The FOURTH image, the marker located where the original Globe Tavern
stood in Springfield, Illinois, the text reads:

On this site stood
The Globe Tavern
the home of
Abraham Lincoln
and his wife
from the time of
their marriage on
November 4, 1842
May 2, 1844.
Here their first child
was born.

*“Officially,” Presidents’ Day was created (June 28, 1968) to commemorate
Washington’s birthday
ONLY. Congress later attempted to “officially” include
Lincoln, but failed. Of course, nowadays people think it’s a day to celebrate
ALL US Presidents, whether or not they have done anything of note.


**By all accounts, Mary and Abe courted in secret, and then “suddenly”
were married the VERY SAME DAY of the Big Reveal. And so, even I have
to wonder: Was it merely the fact that there was a secret? Or was it
because they’d violated the current rules of propriety? Or was her sister
afraid of potential stains on her own reputation? OR…was it a shotgun
wedding? After all, their first child was born a scant nine months later
(August 1, 1843).
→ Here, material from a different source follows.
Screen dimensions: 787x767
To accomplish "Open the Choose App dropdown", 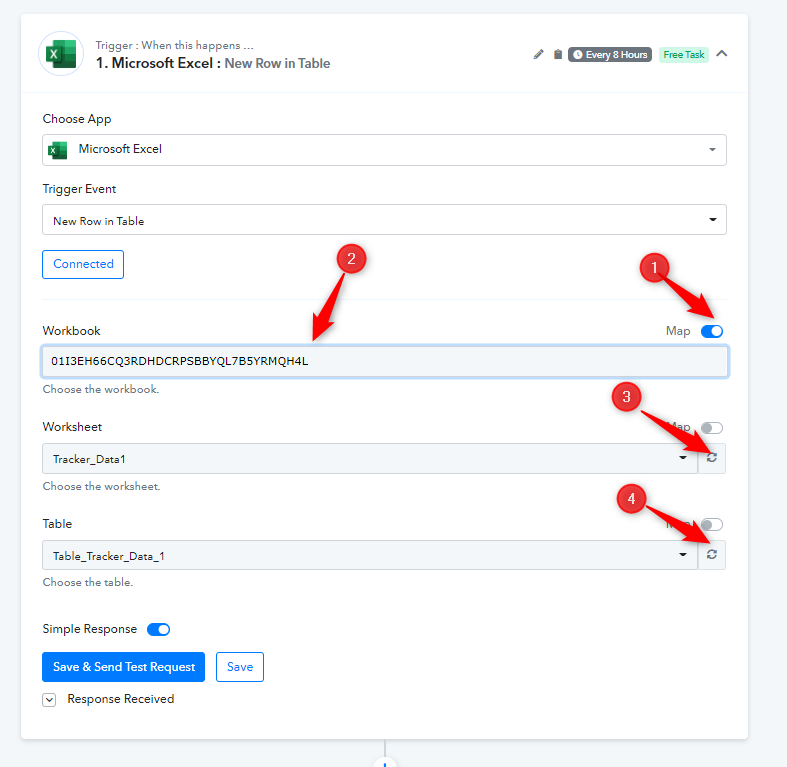I will pos(384,150).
He was certainly a “honeymoon baby,” but was he
more than that? Is that birth date the REAL one? Or did someone
perhaps fudge with it at some point? I’d sure like to see the original
birth certificate. Heck, I even read in one source that some historians
have described Mary as being “pregnant at the altar”! Huh. Abe Lincoln,
country bumpkin AND major hunk! Who knew?!
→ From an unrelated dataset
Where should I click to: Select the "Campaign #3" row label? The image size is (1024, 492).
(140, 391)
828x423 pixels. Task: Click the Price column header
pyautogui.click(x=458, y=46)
***In the course of my research, I discovered another book about
Lafayette’s travels in this country:
Lafayette in America in 1824
and 1825, by Alan Hoffman (2007).
What’s interesting is the story the author shares about his fascination
with the General, and how it lead him to sit down with a French/English
dictionary and his recently-purchased $450-original-copy of Levasseur’s
account in order to translate it. Aww, how nice.
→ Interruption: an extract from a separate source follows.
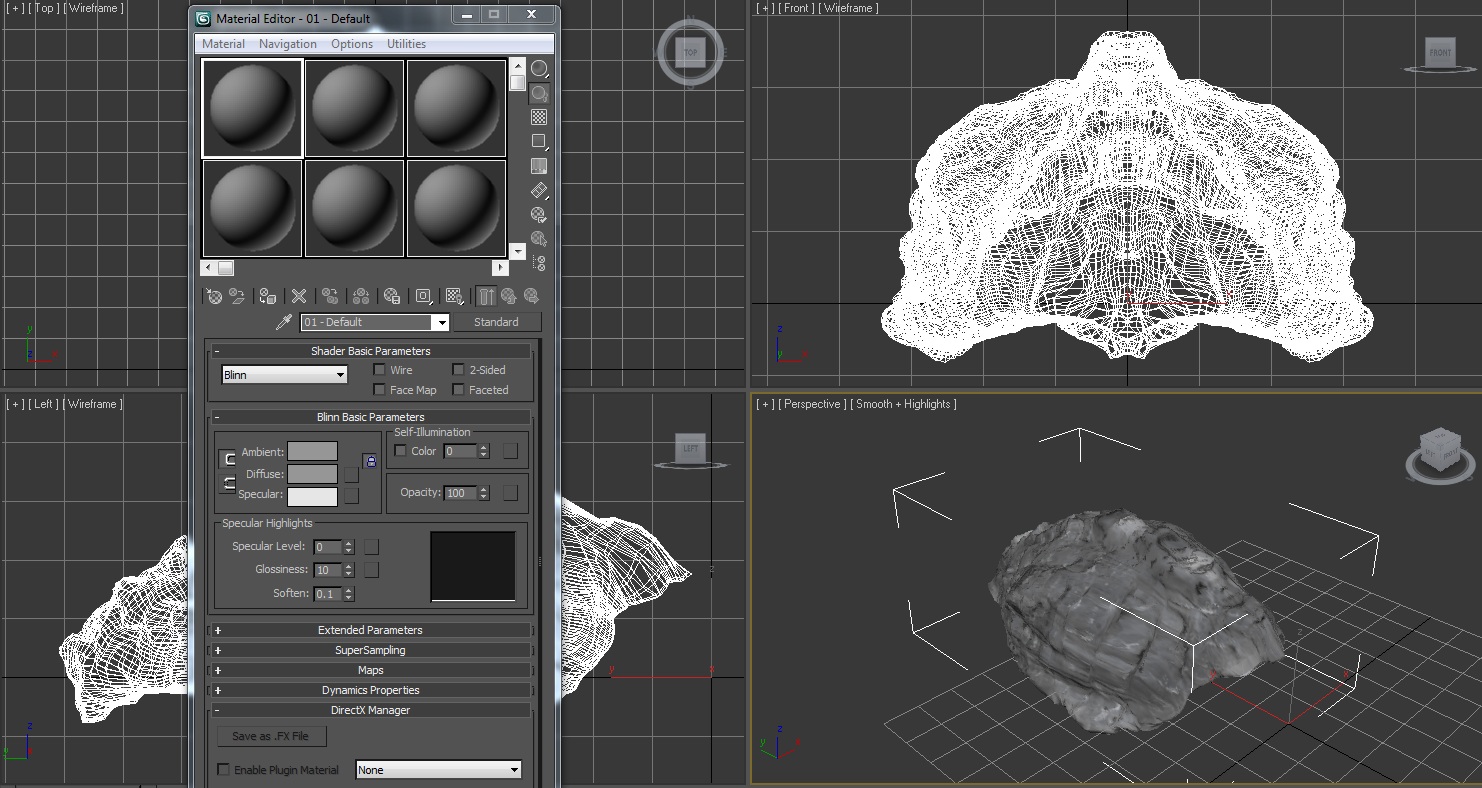Image resolution: width=1482 pixels, height=788 pixels.
Task: Click the Standard material type button
Action: [x=496, y=322]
But what I’d like to know is…WHY?!? It’d already been translated! Way
back in 1829, just a mere four years after the Big Voyage! Why the heck
would anyone re-do it? What’s the point? Did Hoffman not know about
Godman’s translation? If so, well, how can that be? Just how bad ARE
his research skills?
So, I sought out Hoffman’s book at the Brooklyn library, because I want
to compare the two translations (without having to spend $30 or more).
However, apparently it hasn’t been at the top of the Library’s acquisition
list, and so I must await its arrival from another lending institution. I’m
eager to get it because, according to the listing on amazon.com, Hoffman’s
book “is the only unabridged English translation” of Levasseur’s account.
Hmmm…guess we’ll see. I’ll let you know what happens.